News Archive 2009-2018

How the Warburg Institute Brought Antiquity to the Masses Archives

michaelberkowitzIn the mid-20th century, London’s Warburg Institute was educating the public about the roots of Western civilization, through an unexpected medium: photography. Michael Berkowitz explained why and how, in a recent talk at Bowdoin sponsored by the Andrew W. Mellon Foundation as well as the departments of history, German, and art history.

Berkowitz, who has a doctoral degree in European cultural history, teaches modern Jewish history at the University College London. He has two forthcoming works, Jews and Photography in Britain: Connections and Developments, 1850-2007, and a co-edited volume, The Jewish Engagement with Photography.

In his lecture, Berkowitz described the Warburg Institute as a library research center focused on the history of Western and Eastern civilizations, from antiquity to the Renaissance. The Warburg is not, he said, “a Jewish institution.” Rather, it “began and was sustained and developed in large part by people with some kind of Jewish connection.” The institute was relocated to London in 1933 after the rise of the Nazi regime, due in large part to the Warburg’s Jewish connections.

The Warburg Institute was famous for offering services to Jewish refugees. Helmut Gernsheim, a Jewish photographer who had trained in Germany, in 1940 boarded a ship of Jewish refugees, Italian prisoners of war, and German Nazis headed for Britain. But they never reached their destination. Instead, Gernsheim was interned with other passengers for a year in Australia. While the group was trapped together, they began sharing their intellectual passions. Gernsheim learned about the history of photography.

After Gernsheim’s release he began photographing historic buildings for the Warburg Institute, in innovative ways: for example, he photographed a winding staircase inside St. Paul’s Cathedral rather than its majestic exterior. He was instrumental in getting people to see photography as an art form, rather than just a method of documentation.

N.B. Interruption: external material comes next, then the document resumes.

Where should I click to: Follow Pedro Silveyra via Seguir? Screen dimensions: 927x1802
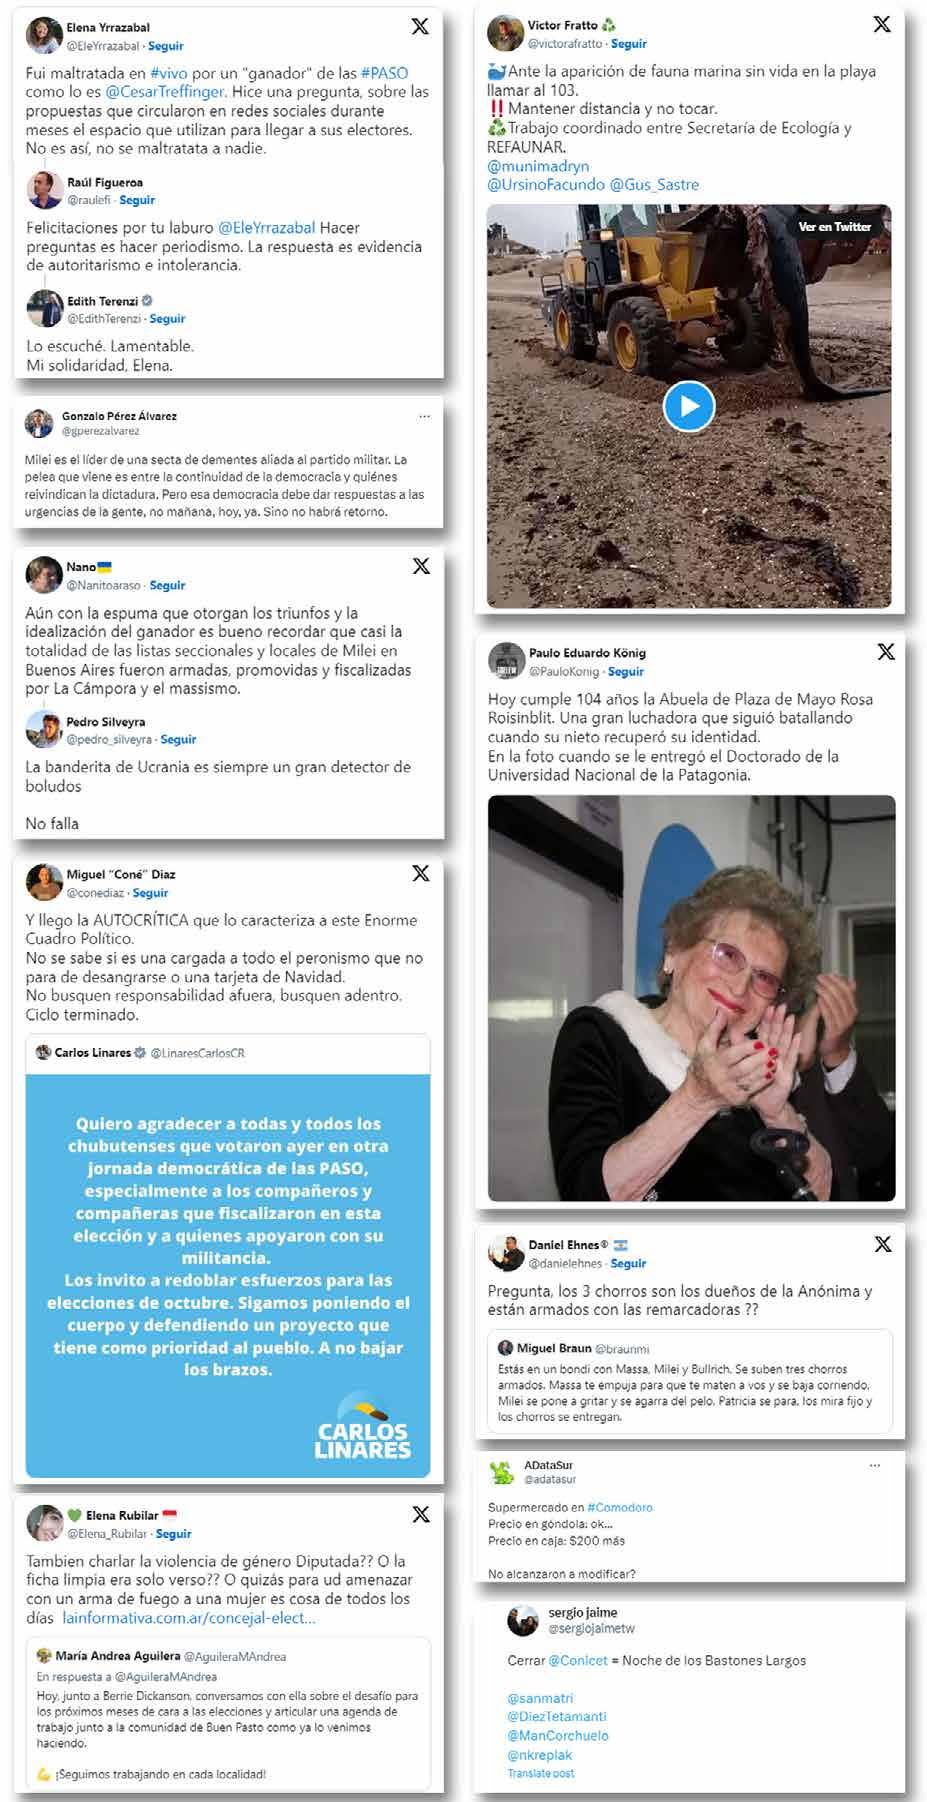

The Institute shared his philosophy, and held four major photography shows beginning in 1939, including one focused on British art in the Mediterranean in 1941. “It was possibly the largest exposition in Britain,” Berkowitz said, “and the most formidable to appear in the context of a museum.”

The Warburg show “British Art in the Mediterranean” was aimed at the general public, unlike past exhibitions designed for scholarly communities. It displayed a variety of images from antiquity, not just the “greatest hits,” and attempted to make classics “interesting and acceptable to the masses,” Berkowitz said.

The exhibit attempted to expose the connections between British history and the Mediterranean, showing how Britain had appreciated the Mediterranean civilizations through art and how “British culture and the seeds of Englishness” were adapted from earlier Mediterranean civilizations. It furthermore transcended national boundaries at a time when countries such as Britain and Italy were on bad terms due to World War II.